Although you would think I’d be happy about my rapid weight loss, I wasn’t. Instead, I was dumfounded as to how I could possibly weigh so much less in only a few days. It was virtually impossible. Moreover, I didn’t need to lose weight. And, lastly, it made me doubt the accuracy of my home scale … the scale I’ve used and trusted every week for the last three years. All of this just confirmed to me that although we as humans are mentally drawn to the scale like a moth to a flame, weighing yourself is a poor way of measuring your level of fitness, wellness, and overall health.
First off, weighing yourself is only one measurement of health. It does not factor in your height, your build, your body fat, your lean muscle tissue or your bone density. When you think of your health, all of these factors need to be considered. Your weight is in a sense a broad summary of the components just mentioned. If you are five-foot, five-inch woman and weigh 140 pounds, you might think you are at a healthy weight. If you have a body fat percentage  of 30 percent, however, that means you are fat. Yep…fat. However, if you are a woman, are five-foot, five-inches tall, weigh 140 pounds, and have a body fat percentage of 22 percent, you are probably looking like hot stuff. What does this mean? What your weight is made up of is what is important, not the actual number.
Second, if you weigh yourself on different scales at different times of the day, you don’t have a consistent point of reference.
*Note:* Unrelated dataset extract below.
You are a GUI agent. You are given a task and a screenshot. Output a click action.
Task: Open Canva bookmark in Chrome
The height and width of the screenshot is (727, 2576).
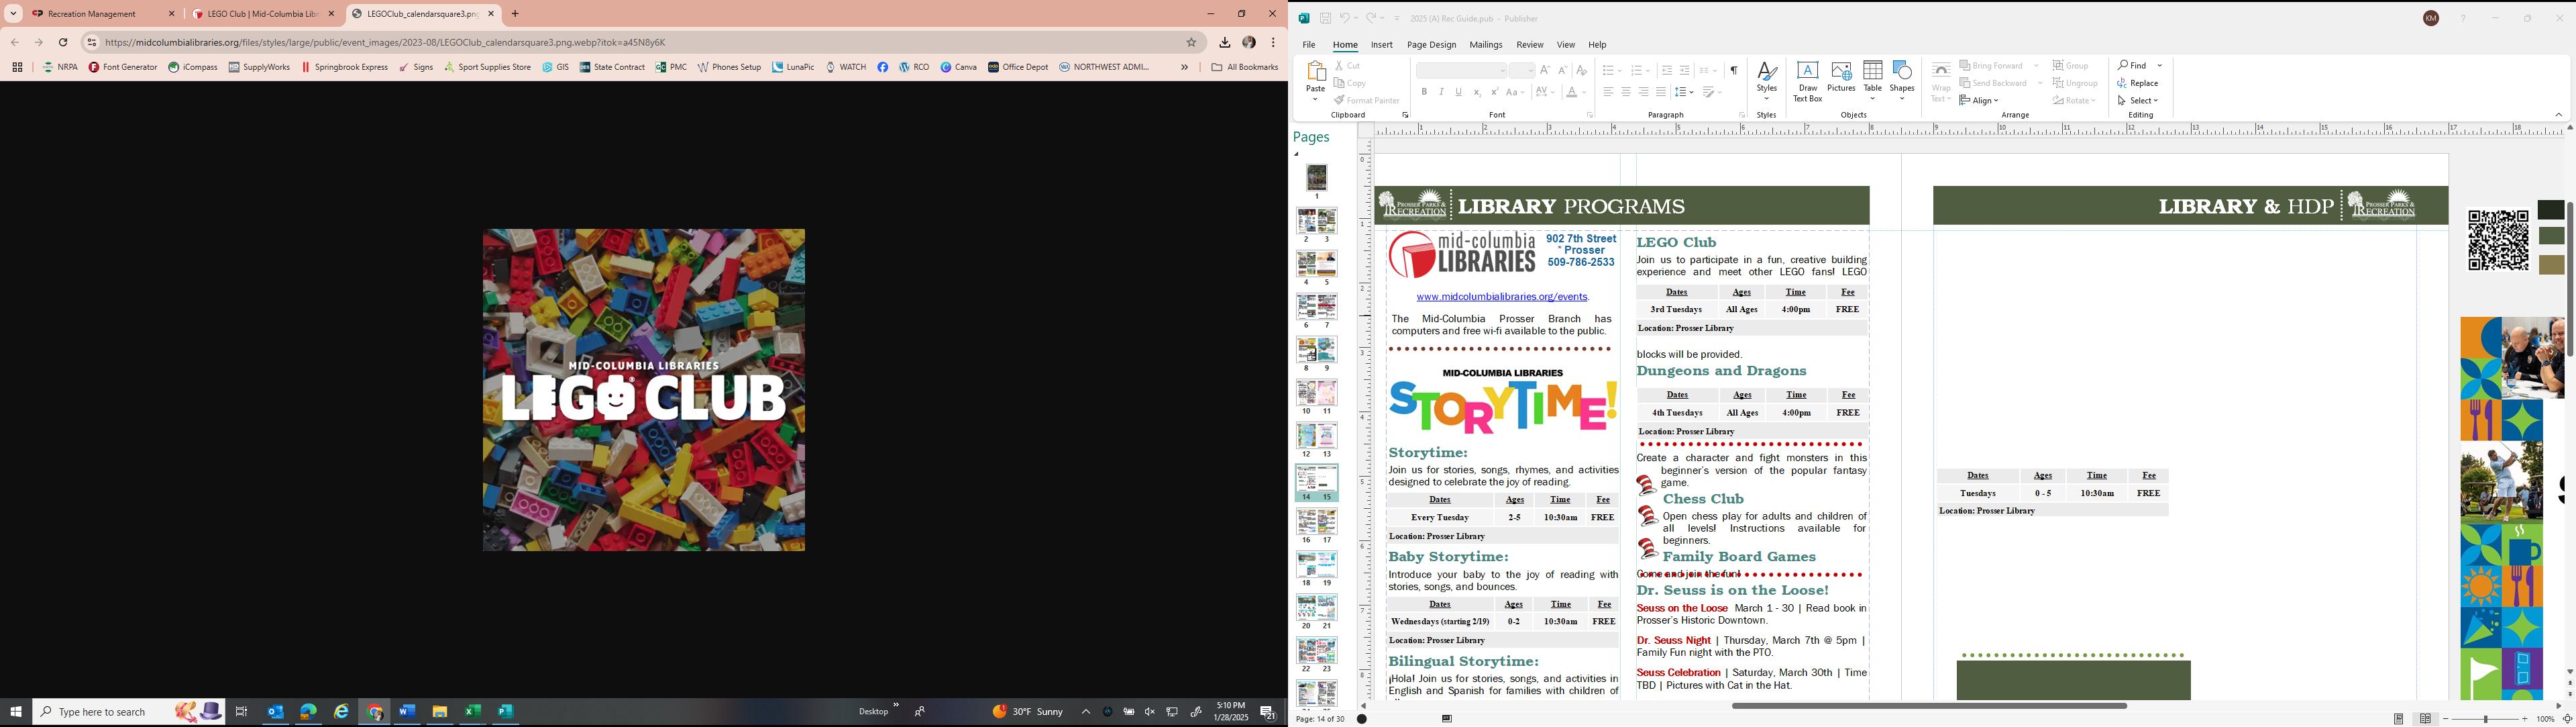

Further, if you are like me, and you are traveling across time zones, your “normal weigh-in time” can shift a few hours, which might cause some differential. You could “weigh less” as I did, or you could weigh “a lot more.” Either way, you don’t know the reality. Do you weigh more or do you weigh less? The danger in this is, depending on the number, you could delude yourself into thinking you are at a “good weight” or that “you are fat,” or in my case, that “you should or can eat more because you have lost too much weight.” None of these conclusions are good because they are inaccurate … they are merely perceptions.
Lastly, your weight doesn’t measure how you look or feel. If at your healthiest point in life you were a size six, and now you are barely squeezing into a size ten, you are probably fat …and this doesn’t mean that all you need to do is lose weight. It means you need to lose the weight that is specifically fat. Also, if you are honest with yourself and you genuinely feel good … you have lots of energy, you feel attractive in your clothes (assuming you have a healthy self-esteem), you feel healthy … there is a good chance you are healthy and that your body composition is in great condition. In short: being realistic and being observant goes much further than the number on a scale.
So, next time you feel the urge to weigh yourself every day, three times a day, with multiple scales, resist the temptation. Instead, start assessing your body composition, how your clothes fit and how you feel … these are the best indicators of your health.